Ilaria Cucchi: «Salvini? Sì, lo querelerò, mio fratello non è morto di droga». E sulle sentenze: «Ho paura, è solo il primo grado»

«Siamo solo all’inizio, è il primo grado. Confesso che ho paura». La sorella di Stefano Cucchi sente che l’iter verso le condanne definitive è ancora lungo e pieno di incognite

«Sì, probabilmente sì». È con poche parole che Ilaria Cucchi, ospite a Mezz’ora in più di Lucia Annunziata, ha ribadito l’intenzione di querelare Matteo Salvini


Il leader del Carroccio, subito dopo la lettura della sentenza di condanna dei carabinieri responsabili della morte del fratello di Ilaria, Stefano Cucchi, aveva dichiarato: «Se qualcuno ha usato violenza, ha sbagliato e pagherà. Ma questo testimonia che la droga fa male sempre e, comunque, io combatto la droga in ogni piazza». 


Una dichiarazione che aveva lasciato esterrefatta Ilaria Cucchi, che per un decennio si è battuta per ottenere giustizia e verità circa la morte del fratello Stefano. 

«Salvini a volte mi fa sorridere, è davvero imbarazzante»

Ma Ilaria Cucchi non si è lasciata sopraffare dalle dichiarazioni dell’ex ministro dell’Interno e anzi, ha commentato: «Salvini delle volte mi fa sorridere, è davvero imbarazzante».

«Nel giorno in cui, dopo dieci anni, c’erano state le condanne per omicidio preterintenzionale per la morte di mio fratello – ha raccontato Ilaria Cucchi – lui, vivendo forse in un’altra dimensione, ha minacciato una controquerela, continuando a parlare di droga».

«Mio fratello Stefano non è morto a causa della droga»

«Anche a me fa paura la droga – ha spiegato Ilaria Cucchi – ma mio fratello Stefano non è morto a causa della droga: questo lo abbiamo appurato nel processo anche se era chiaro fin dal principio. Ora è ancora più chiaro».

«In questi 10 anni io sono cambiata tantissimo, non ero mai entrata in un aula di giustizia, non conoscevo la realtà carceraria. Ho scoperto tante cose che ignoravo – ha proseguito -. Ho scoperto che questo tipo di processi ha sempre la stessa dinamica, prima ancora di arrivare nelle aule di giustizia comincia con la colpevolizzazione della vittima».

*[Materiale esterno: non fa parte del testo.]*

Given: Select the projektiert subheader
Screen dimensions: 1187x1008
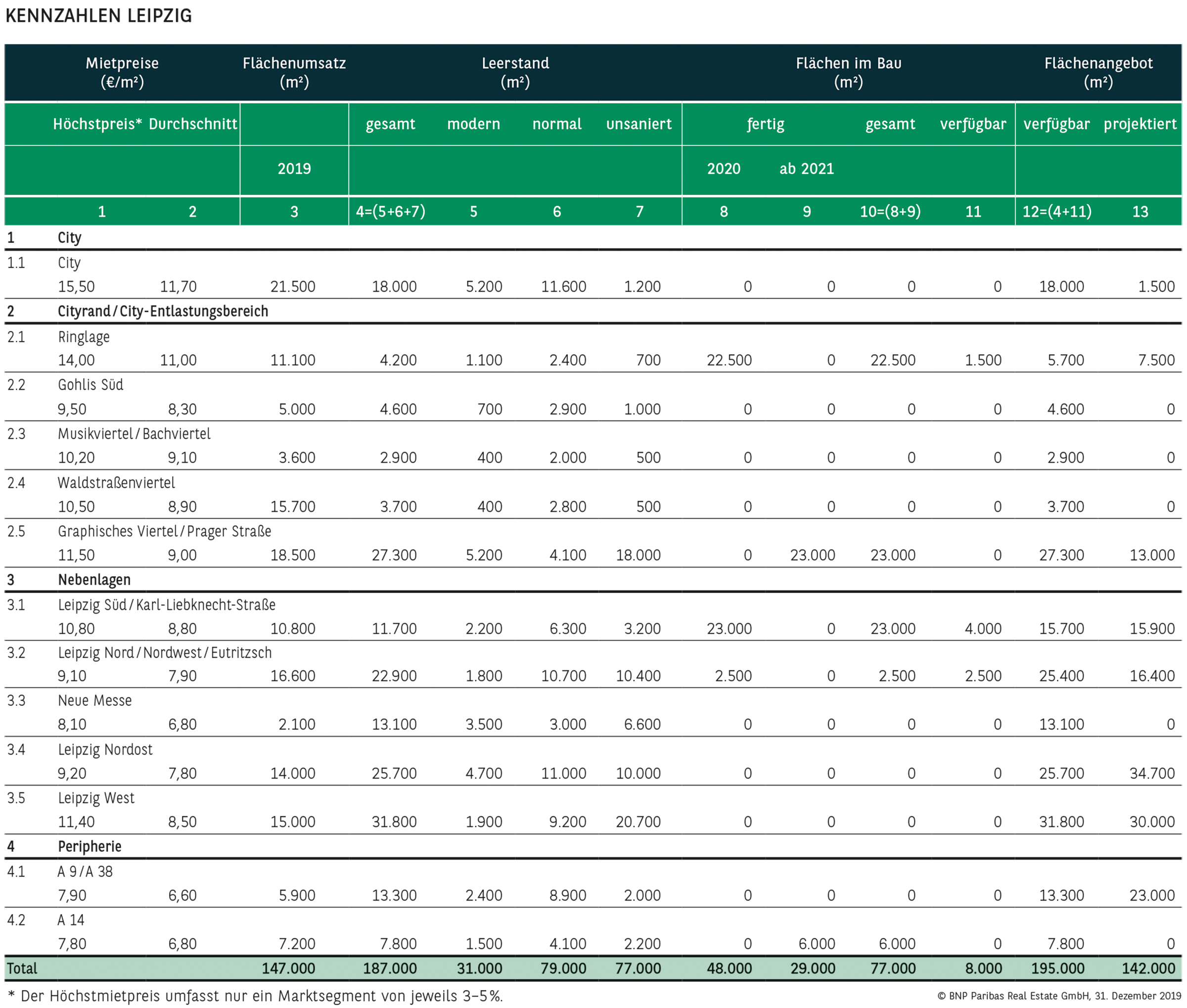Looking at the screenshot, I should pos(1140,124).
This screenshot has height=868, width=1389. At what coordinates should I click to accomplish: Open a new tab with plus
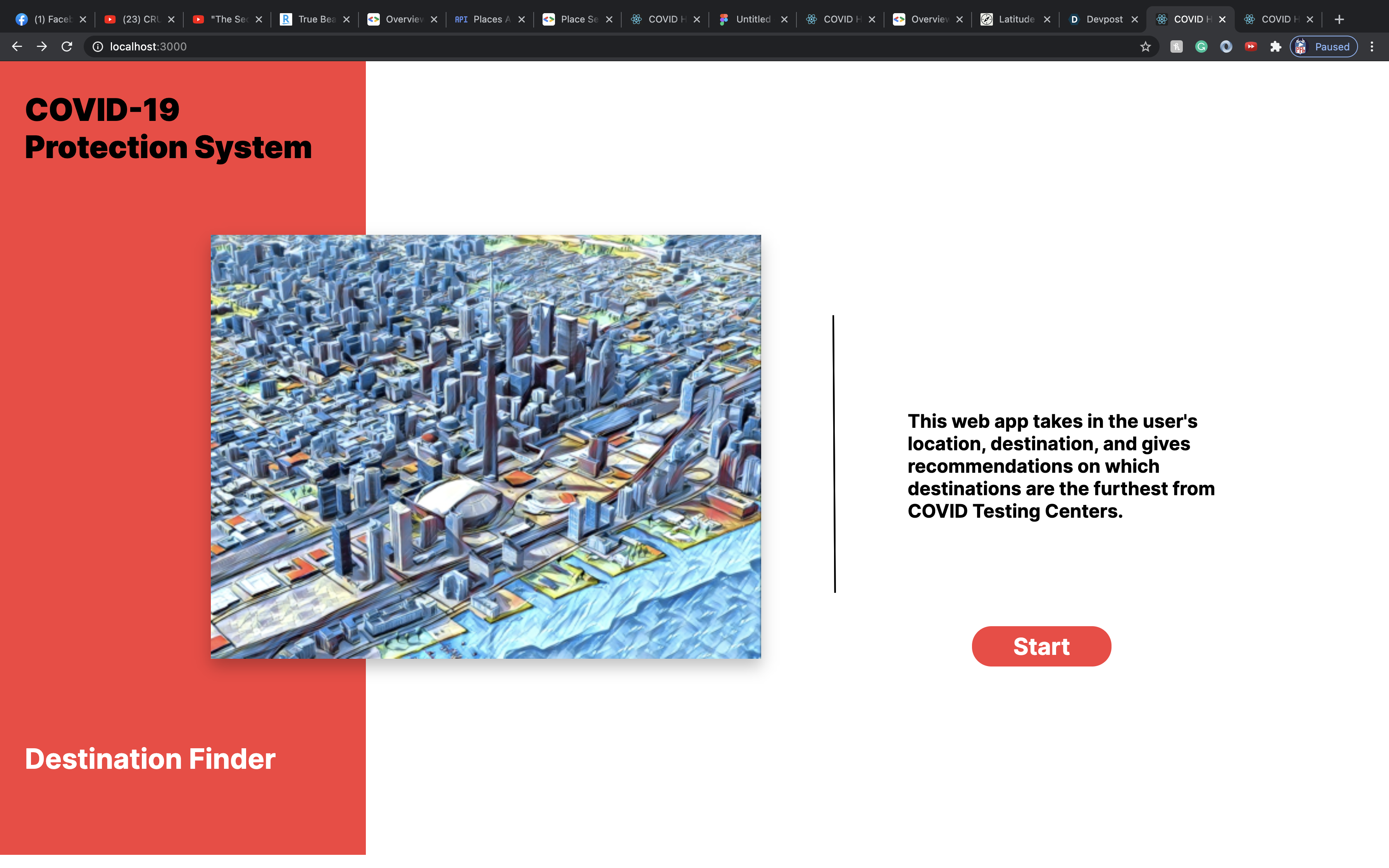1339,19
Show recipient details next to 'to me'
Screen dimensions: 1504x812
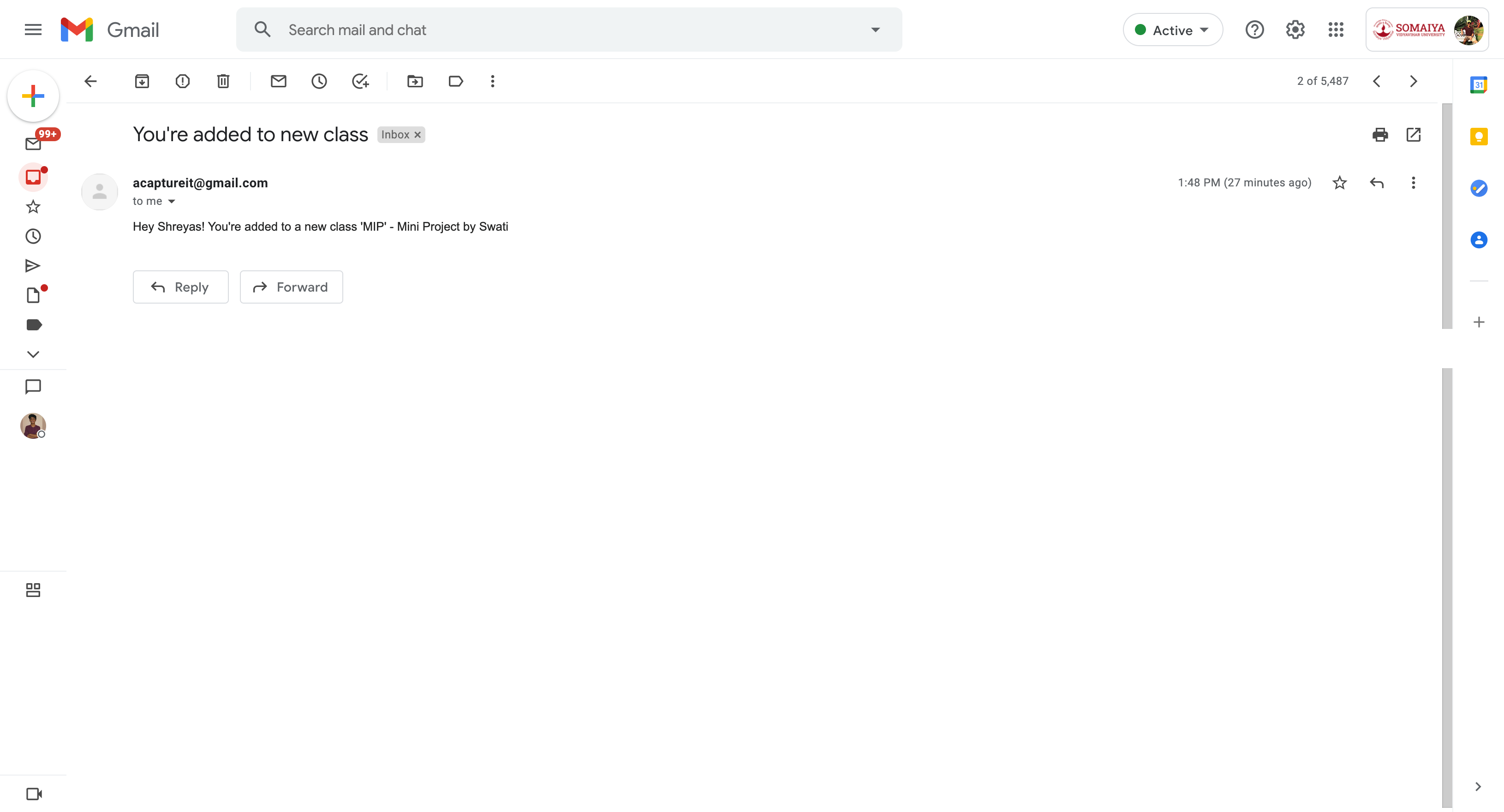tap(172, 202)
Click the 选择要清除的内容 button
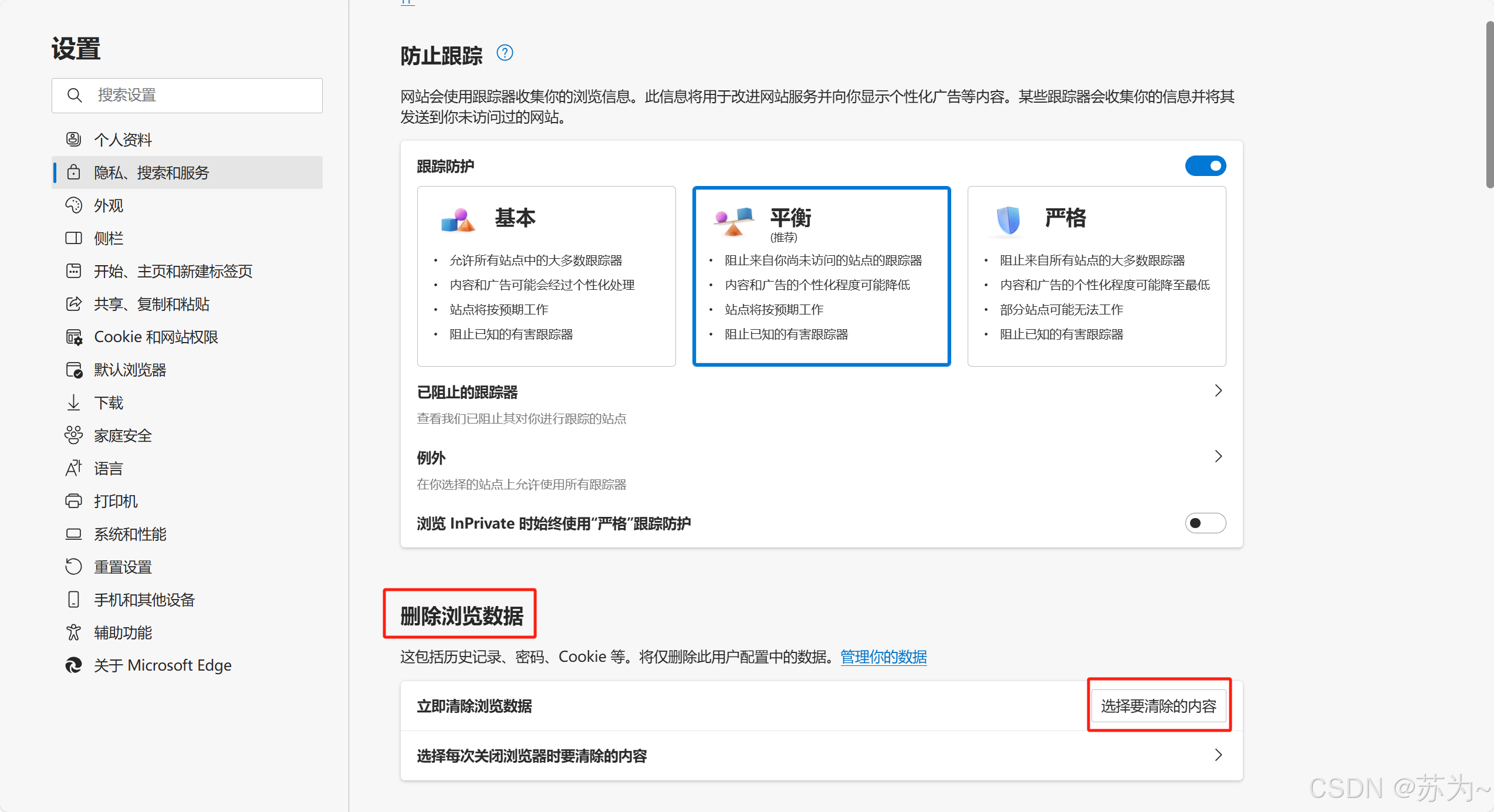This screenshot has width=1494, height=812. 1158,706
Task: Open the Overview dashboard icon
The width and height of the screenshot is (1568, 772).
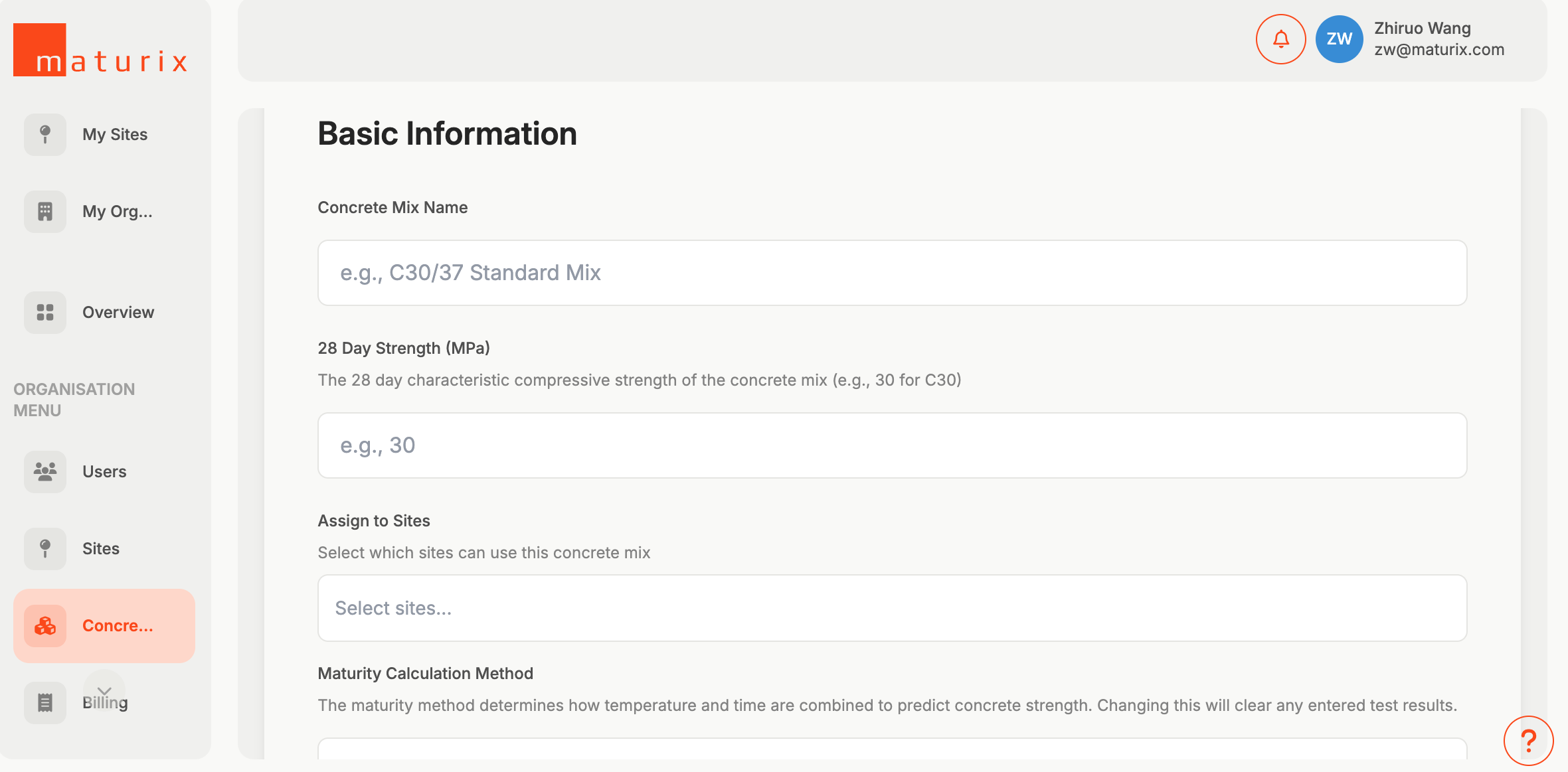Action: [x=44, y=312]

«Lottare per chiedere giustizia non ti consente di vivere il lutto»

«Lottare per chiedere giustizia non ti consente di vivere il lutto, di elaborarlo e di andare avanti con la propria vita. Ricordo bene cosa ho provato quando ho visto il cadavere di mio fratello e poco dopo l’allora ministro La Russa si affrettava a dire: “Non so nulla ma giuro sull’onorabilità dei carabinieri”», ha ricordato.

Tuttavia, Ilaria Cucchi sente che l’iter verso le condanne definitive è ancora lungo e pieno di incognite: «Siamo solo all’inizio, è il primo grado, non penso che abbiamo vinto e non mi sento di festeggiare, che oltretutto è un termine inappropriato». «Confesso che ho paura – chiosa – ma il messaggio che voglio lanciare è di speranza: bisogna battersi fino in fondo in quello che si crede».